Nouvelles écritures, chacun cherche son style

Temps de lecture : 8 min

Journalisme romancé ou fiction du réel ? Quand les nouvelles narrations s’invitent dans les médias, naissent des formats hybrides plébiscités par les lecteurs… et les journalistes. Balade exploratoire sur les terres fertiles du récit.

Les toilettes, un lieu banal en proie à des enjeux économiques, sociaux et technologiques. C’est sur cette thématique singulière que le pure player suisse Heidi News se lancera, début 2019. Fondé par Serge Michel, ancien prix Albert-Londres, le média veut mettre le récit au centre de son projet, avec une place particulière pour le podcast et la vidéo. Une nouvelle goutte d’eau dans l’océan du web.

Scrolle-moi si tu peux ! 

L’explosion d’Internet a laissé aux médias un immense terreau de narrations possibles. Les journalistes, modestes aventuriers du 2.0, défrichent le terrain, expérience après expérience.

Un webdocumentaire en plongée dans une ville-prison américaine, un podcast d’investigation raconté comme un polar de Mankell, un documentaire interactif sur un pirate des mers somalien. Dans la sphère poreuse du narrative journalism, Prison Valley, Serial et Last Hijack sont des références.

Capture d’écran du documentaire interactif Last Hijack.

- **Données disponibles**
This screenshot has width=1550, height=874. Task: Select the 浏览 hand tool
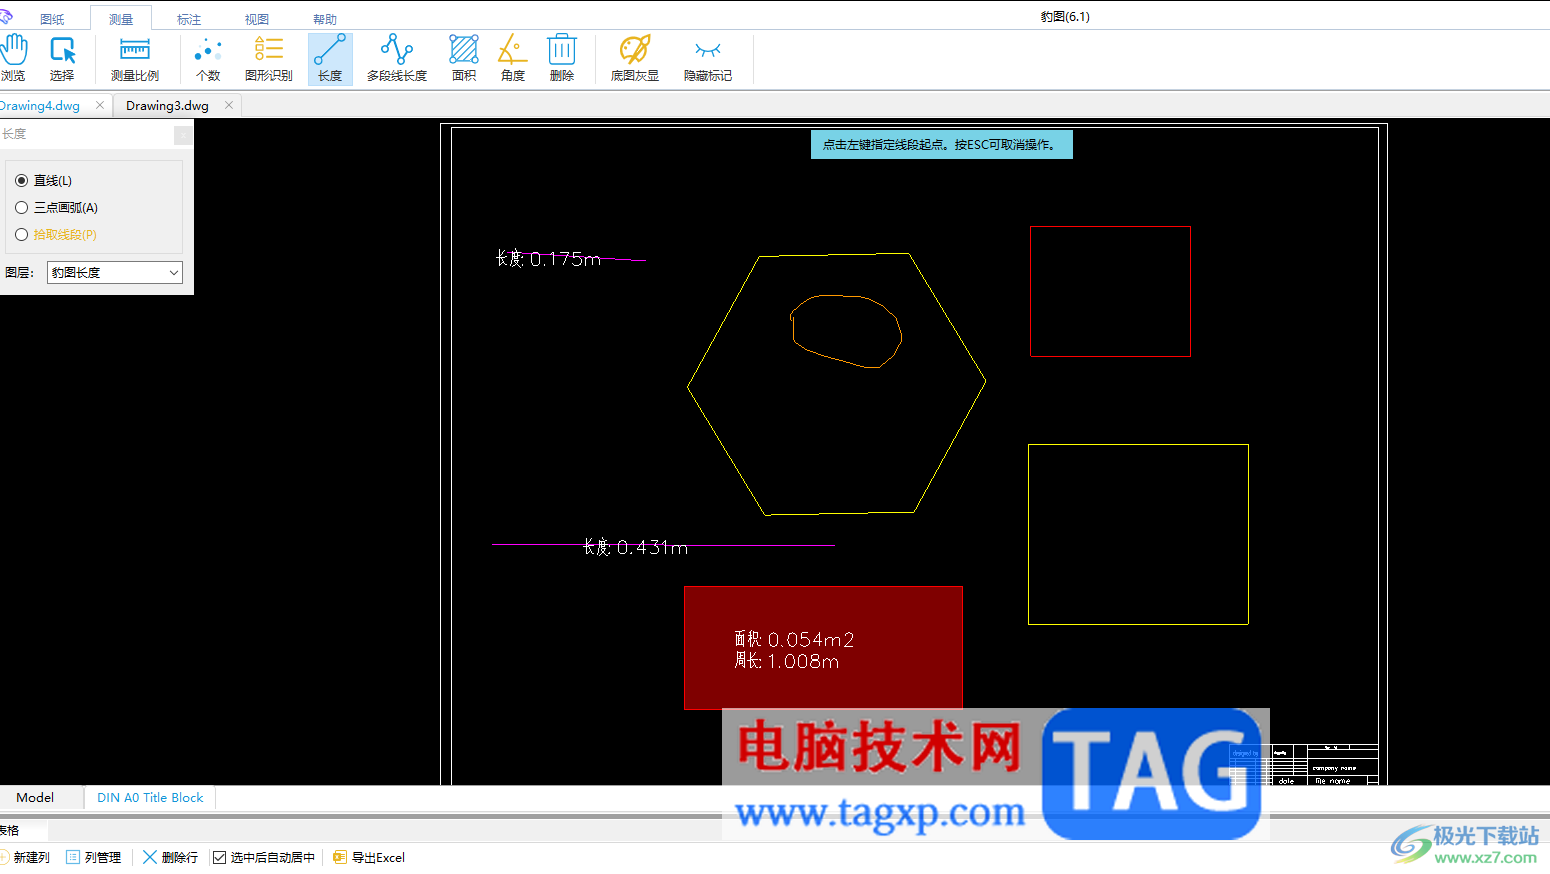[14, 59]
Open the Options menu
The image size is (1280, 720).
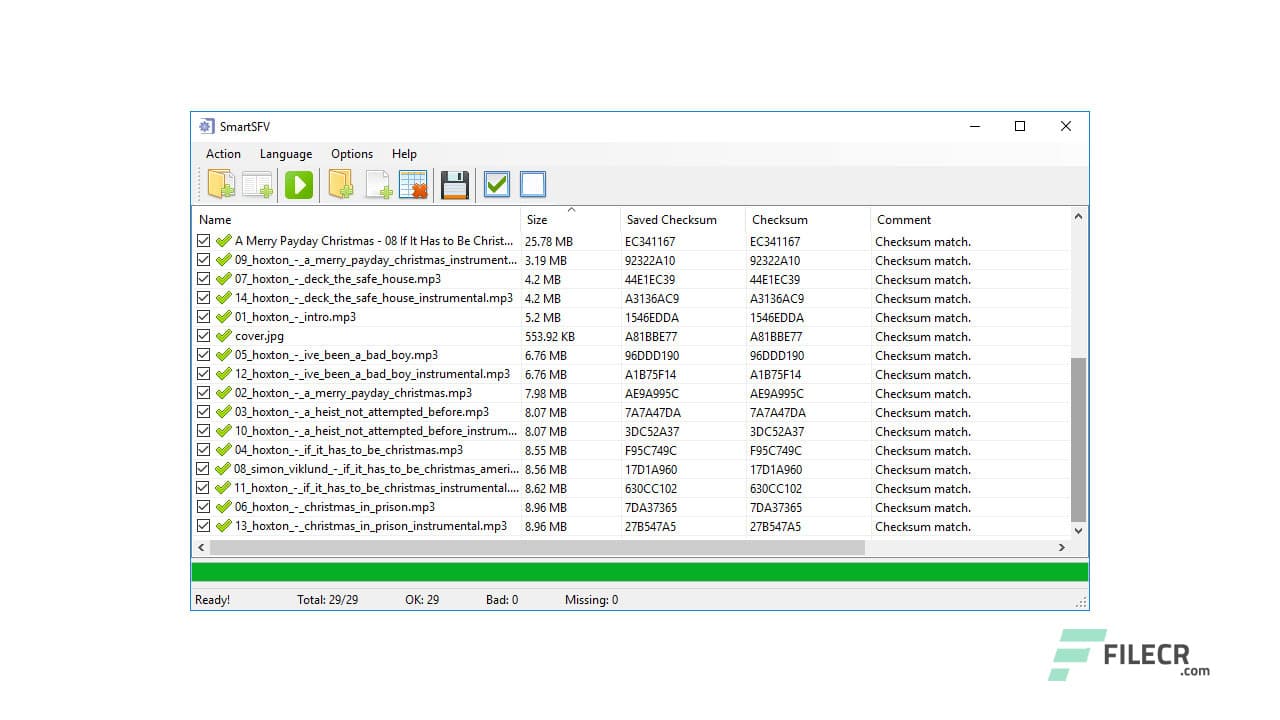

- **Consignes à suivre**
- 1) Comment traduire en anglais cette phrase de l'extrait sur les nouvelles écritures journalistiques : « Les journalistes, modestes aventuriers du 2.0, défrichent le terrain, expérience après expérience. » ?
- 2) Pouvez-vous rédiger la suite de l'extrait sur les nouvelles écritures journalistiques, à partir de l'endroit où il s'interrompt ?
La liste n'a aucun lien avec l'extrait sur les nouvelles écritures journalistiques.

- **Réponses dans l'ordre**
- 1) Journalists, modest adventurers of Web 2.0, are clearing the ground, one experiment after another.

- 2)
Si les productions indépendantes se multiplient, les grands médias semblent eux aussi prendre goût à l’exploration des écritures digitales. Chez nos voisins suisses, Le Temps propose depuis plusieurs années des BD-reportages à scroller en ligne. « Les couloirs de la mort » en font partie.  Côté français, le quotidien sportif L’Equipe choisit de célébrer les 20 ans de la victoire des Bleus avec un récit de la Coupe du monde 1998 sur leur plateforme multimédia, L’Equipe Explore. Même France Télévisions, via la plateforme IRL, laboratoire des nouvelles écritures, propose depuis 2015 des contenus exclusivement web. En septembre 2018, l’univers queer et féministe du roller derby est ainsi mis à l’honneur par une websérie au format vertical.

Docu-fiction, journalisme narratif, webdocumentaire interactif, enquête audio, bd-reportage, non-creative fiction, littérature du réel, fiction documentée… Il est bien difficile de distinguer tous ces genres. Benjamin Hoguet, auteur spécialisé sur les nouvelles narrations, a arrêté de les classer. « Les nouvelles écritures recoupent des dizaines et des dizaines de formats différents », explique celui qui est aussi concepteur d’œuvres interactives et transmédia. « Ce qui est sûr, c’est qu’on n’a pas attendu le numérique pour croiser les genres. Mais Internet a considérablement augmenté notre capacité à le faire. »

C’est ce même Internet qui a ouvert le champ des possibles à Nicolas Blies et Stéphane Hueber-Blies. Ils sont, depuis 2013, aux manettes d’a_BAHN, une société de production spécialisée dans les nouvelles écritures et le transmédia.

Lors d’un voyage au Rwanda, ils font la connaissance d’une femme victime de violences sexuelles. Marqués par cette rencontre, les deux réalisateurs lancent Zero Impunity, un projet transmédia sur les victimes de violences sexuelles dans le monde. Enquêtes, pétitions, site web et film, l’ensemble du projet est guidé par deux principes : investigation et activisme.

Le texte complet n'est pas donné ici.